The English Areas With the Most Cyclists
First, we wanted to see which parts of the country here in the UK are the most popular with those on two wheels. Unfortunately, local figures were not available for Scotland, Wales and Northern Ireland, but here’s a look at the English local authorities with the biggest share of people who cycle at least once a month.
1. Cambridge, East of England - 51.2%
The only city where over half of people cycle at least once a month is Cambridge, in the East of England.
Cambridge is famous for its university and the high number of students likely contributes to the high cycling uptake in the city, as does the fact that it is situated on fairly flat ground, with problems such as narrow, busy and congested streets also encouraging locals to jump on their bikes.
2. Oxford, South East - 43%
Cambridge’s great academic rivals, Oxford, take second place, with 43% of people cycling at least once a week.
Again, the large number of students likely plays a part here and the city has a dockless bike-sharing scheme to help you get around.
3. Hackney, London - 37.4%
The most popular London borough for cycling is Hackney, with 37.4% of people doing so at least once a month.
Cycling is very popular in London, with six of the top ten areas being located in the capital, especially since 2010 with the launch of the city’s bike-sharing scheme.
The Most Bike-Friendly Cities in Europe
Next, we looked at capital and major cities around Europe, ranking them based on the availability of public bikes and stations, as well as cycling’s ‘modal share’ which shows how often cycling is used compared to other modes of transport.
Note that unfortunately, data for Amsterdam was unavailable due to the fact that the Netherlands operates a nationwide bike-sharing scheme, so figures are unavailable at a city level but needless to say, the Dutch capital is also amongst the best cities in the world for cyclists.
1. Berlin, Germany - 8.77 out of 10
Berlin is a city with a very well developed cycle lane system and has the second-highest number of public bike stations on our list (20 per 100,000 people).
Cycling also makes up around 12.5% of transportation in the German capital, where cyclists have access to around 385 miles of cycle lanes, 93 miles of which is dedicated to cyclists.
Another benefit to those traveling by bike in Berlin is that passengers on public transport are allowed to carry their bikes with them.
2. Seville, Spain - 8.60 out of 10
Seville is the capital of Andalusia in Spain and is also fast claiming a place as one of the world’s cycling capitals.
The local Sevici community bicycle programme offers 2,600 public bikes (370 per 100,000 people) to residents at a low cost, with curb-raised bicycle lanes on most major streets in the city.
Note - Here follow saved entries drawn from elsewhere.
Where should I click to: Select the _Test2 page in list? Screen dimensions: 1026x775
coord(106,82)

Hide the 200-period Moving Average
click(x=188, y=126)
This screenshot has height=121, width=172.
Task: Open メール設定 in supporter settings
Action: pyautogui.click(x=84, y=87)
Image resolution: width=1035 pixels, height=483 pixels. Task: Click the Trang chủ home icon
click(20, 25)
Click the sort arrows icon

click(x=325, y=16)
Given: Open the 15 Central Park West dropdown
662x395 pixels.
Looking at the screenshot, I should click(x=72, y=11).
The number of public bikes in Seville has increased rapidly, growing tenfold in a period of just five years, with an estimated 5.6% of trips in the city being made by bicycle.
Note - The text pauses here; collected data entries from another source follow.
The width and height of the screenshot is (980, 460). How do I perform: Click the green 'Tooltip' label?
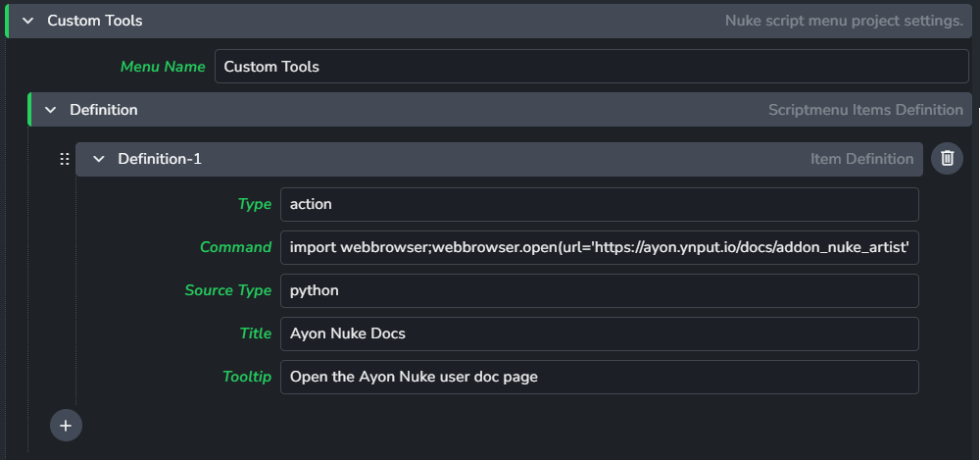[x=246, y=377]
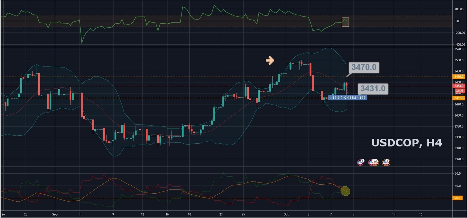Expand the 3470.0 price callout label
Screen dimensions: 467x218
tap(364, 67)
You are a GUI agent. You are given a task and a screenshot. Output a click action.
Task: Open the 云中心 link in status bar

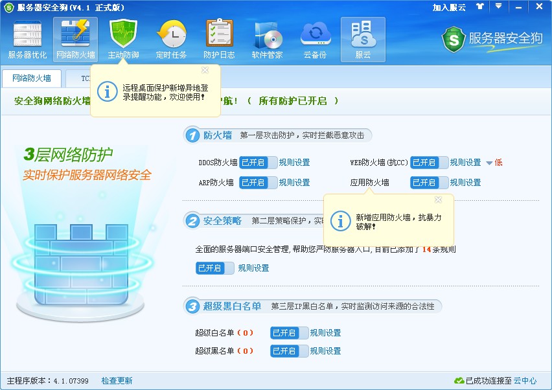(x=525, y=381)
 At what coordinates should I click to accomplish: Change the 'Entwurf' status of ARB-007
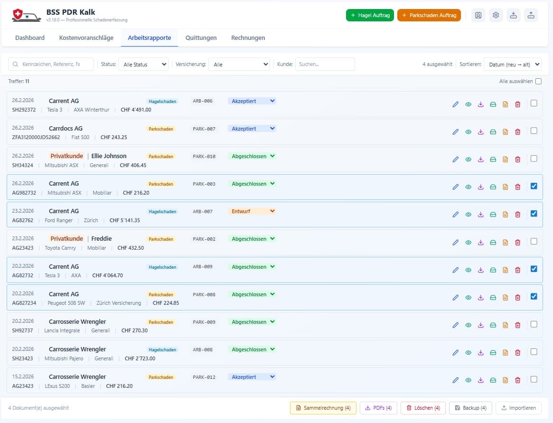point(253,211)
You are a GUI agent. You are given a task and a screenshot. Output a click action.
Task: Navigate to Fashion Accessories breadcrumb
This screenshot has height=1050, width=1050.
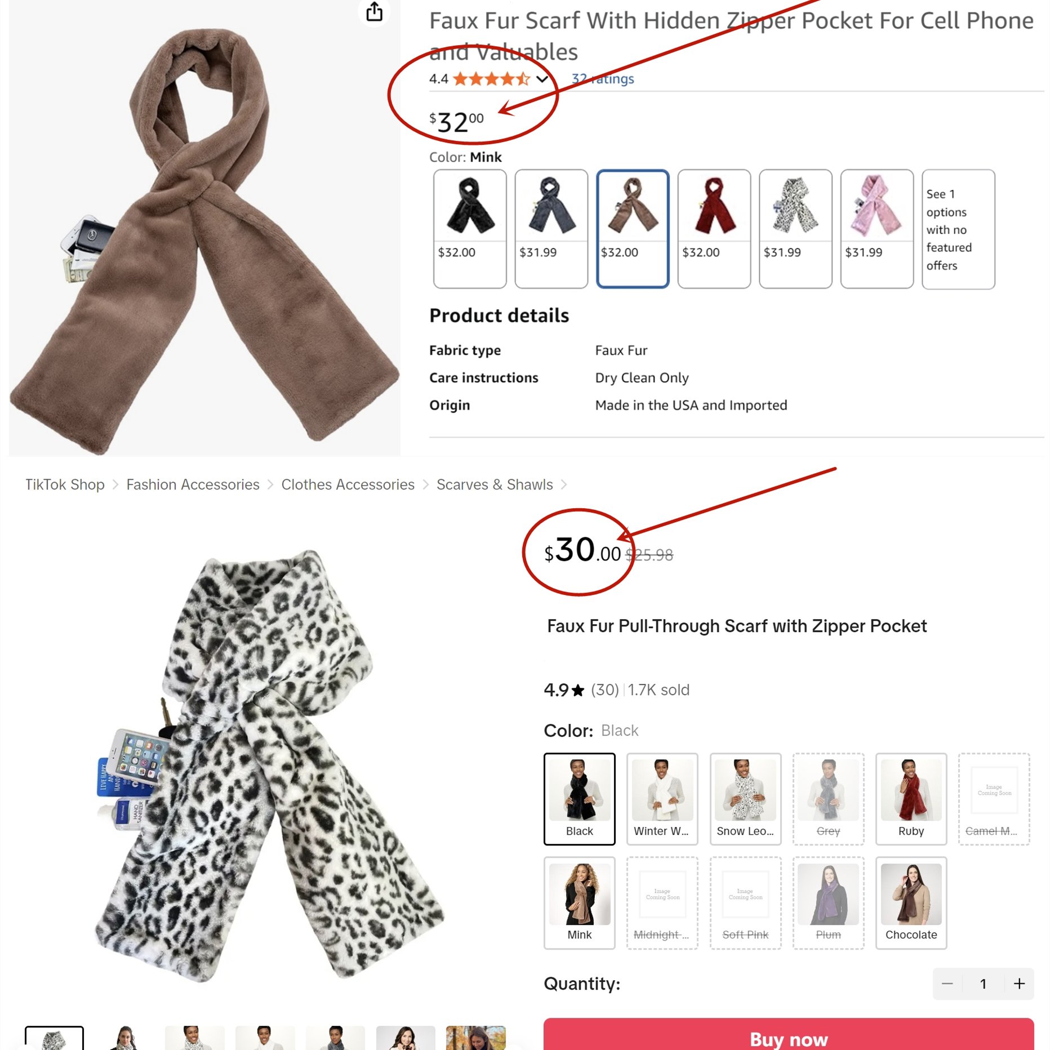coord(193,484)
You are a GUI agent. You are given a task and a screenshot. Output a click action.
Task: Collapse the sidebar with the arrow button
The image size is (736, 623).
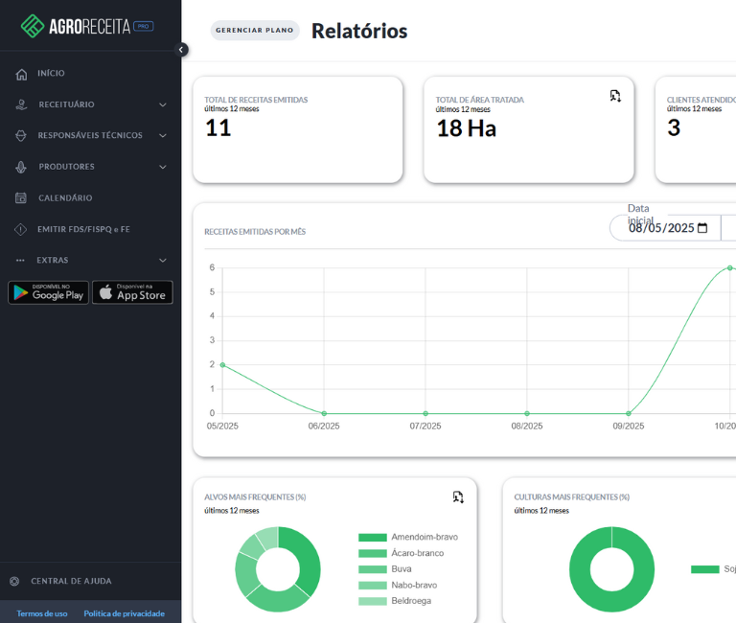pos(182,50)
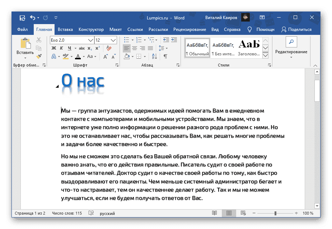Toggle underline formatting with the Ч icon

click(70, 48)
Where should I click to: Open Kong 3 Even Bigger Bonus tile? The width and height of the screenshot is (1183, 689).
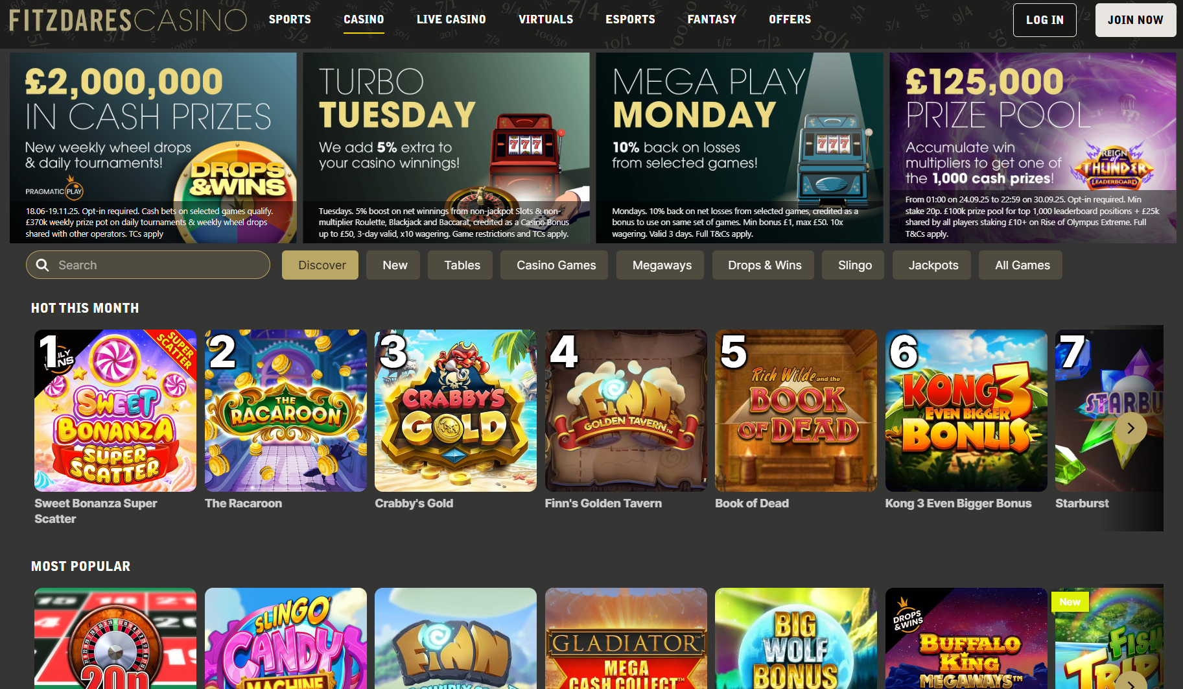tap(966, 411)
3. Brussels, Belgium - 7.73 out of 10
Brussels is home to a number of notable cycling races such as the Brussels Cycling Classic, one of the oldest bicycle races in the world, and previously also hosted the Six Days of Brussels and Grand Prix Eddy Merckx.
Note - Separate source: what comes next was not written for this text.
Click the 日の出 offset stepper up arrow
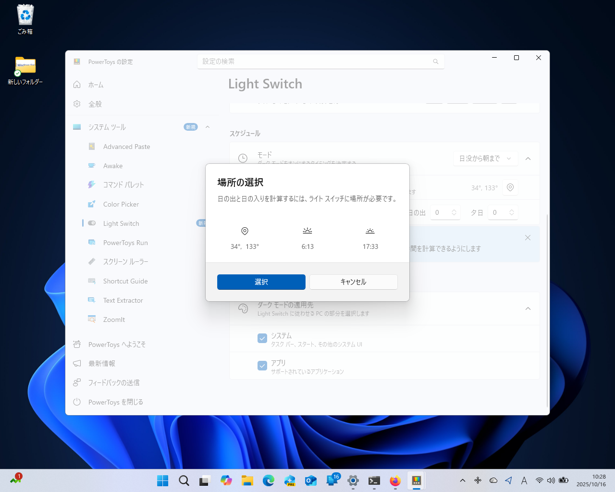This screenshot has height=492, width=615. [x=455, y=209]
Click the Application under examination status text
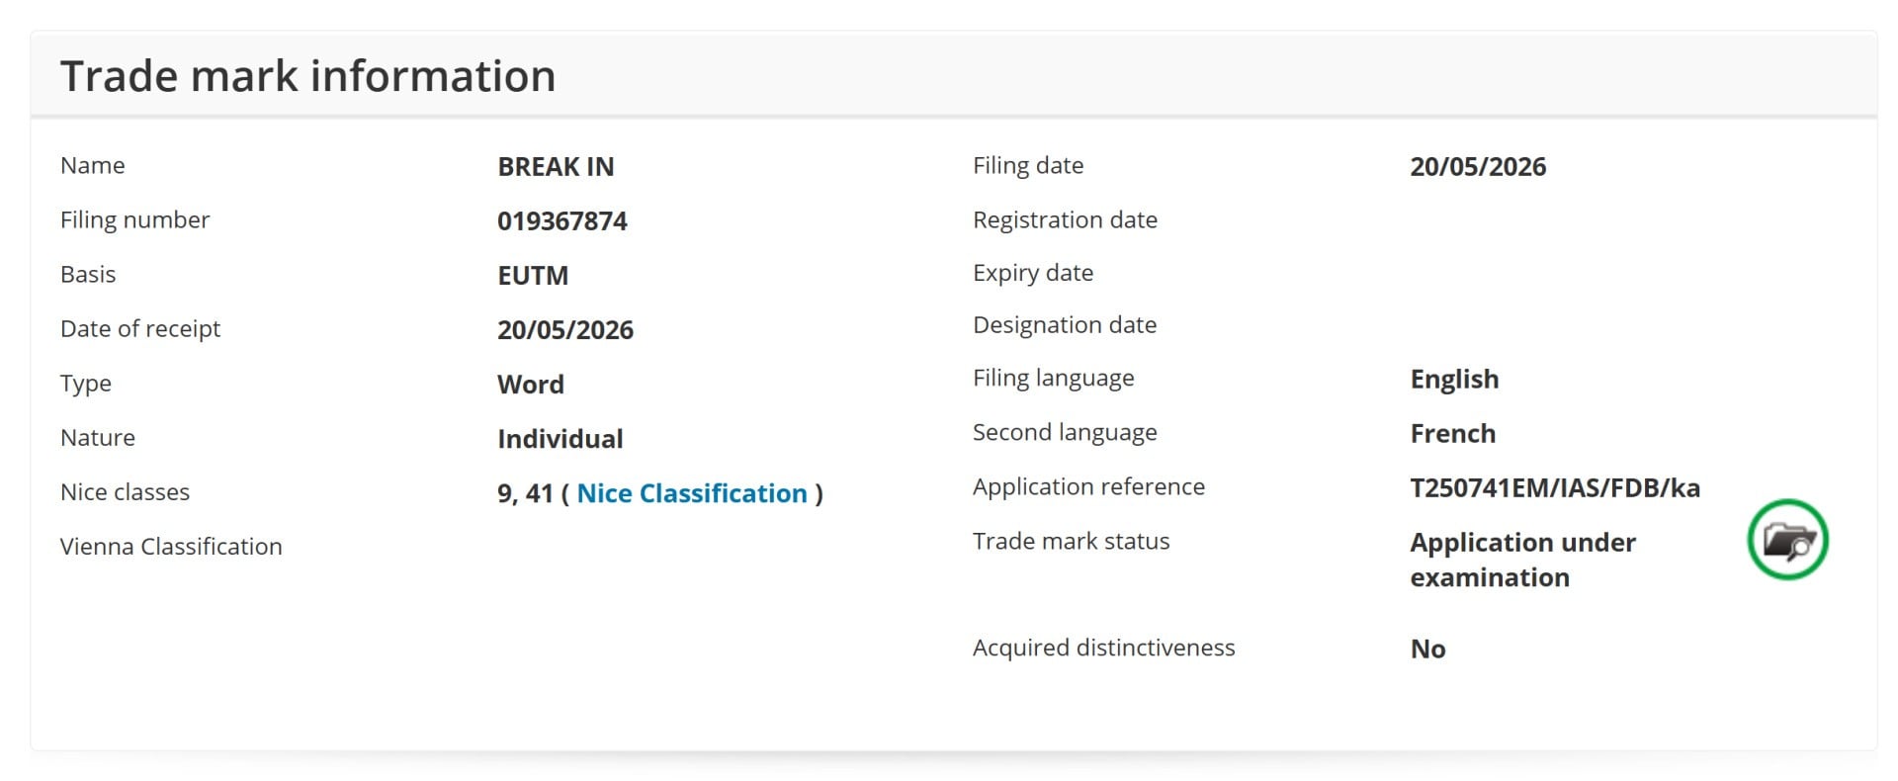Image resolution: width=1898 pixels, height=781 pixels. pos(1522,560)
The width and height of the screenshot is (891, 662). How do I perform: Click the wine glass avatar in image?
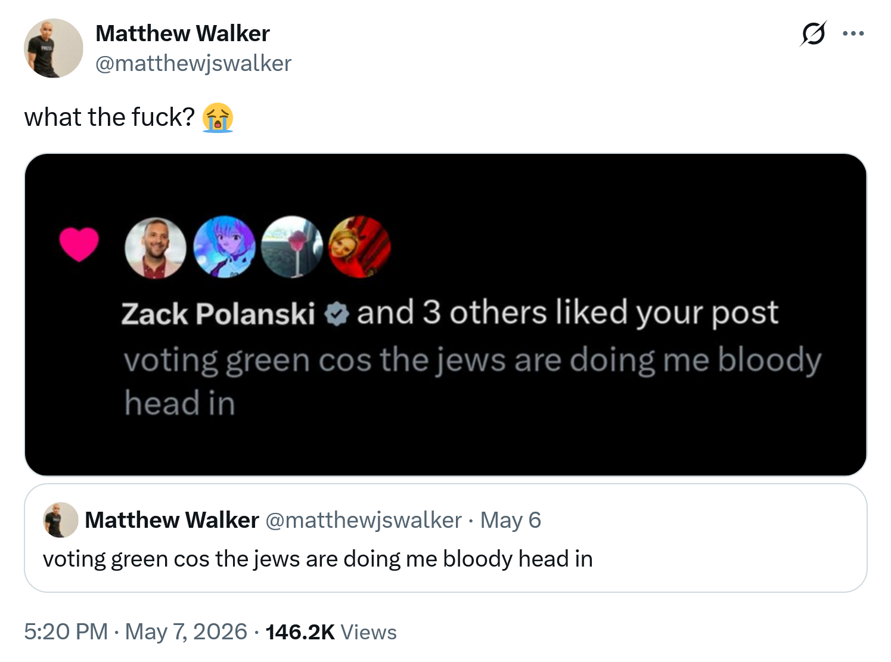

Today it’s still a cycling hotspot, and was the second-highest city for the number of public bikes (239 per 100,000 people) and third for the number of public bike stations (17 per 100,000 people).
The Most Bike-Friendly Countries in Europe
When looking at how different nations across the continent compare, we were also able to look at a wider range of factors, such as how many people visit the country for cycling holidays, as well as the sales volume of bikes and the average cost to purchase one.
1. Germany - 7.56 out of 10
Germany tops the ranking as the best European country for cyclists and was the highest-scoring country for six different factors, including the number of people travelling to the country for cycling trips and the sales volume of bikes.
The country is home to ten EuroVelo long-distance cycling routes and over 160 other routes through its varied landscape. As well as major cycling cities such as the aforementioned Berlin, cyclists in Germany can enjoy trips along rivers such as the Rhine and the Ruhr, or through the mountains of the Alps too.
2. Sweden - 6.78 out of 10
In second is Sweden, which scored particularly highly for its number of bike-sharing schemes, cycling tourism turnover and trips.
As the data proves, Sweden is a very popular destination when it comes to cycling holidays, as a vast and beautiful country with a well-developed and marked network of cycling paths that take in both urban and rural areas.
3. Netherlands - 6.50 out of 10
Cycling is hugely popular in the Netherlands, and it had by far the highest share of bicycle users of the countries on our list, with 25%.
Almost as many kilometres are travelled in the country by bike as they are by train and there are reportedly slightly more bikes than people across the entire country and twice as many bikes as cars.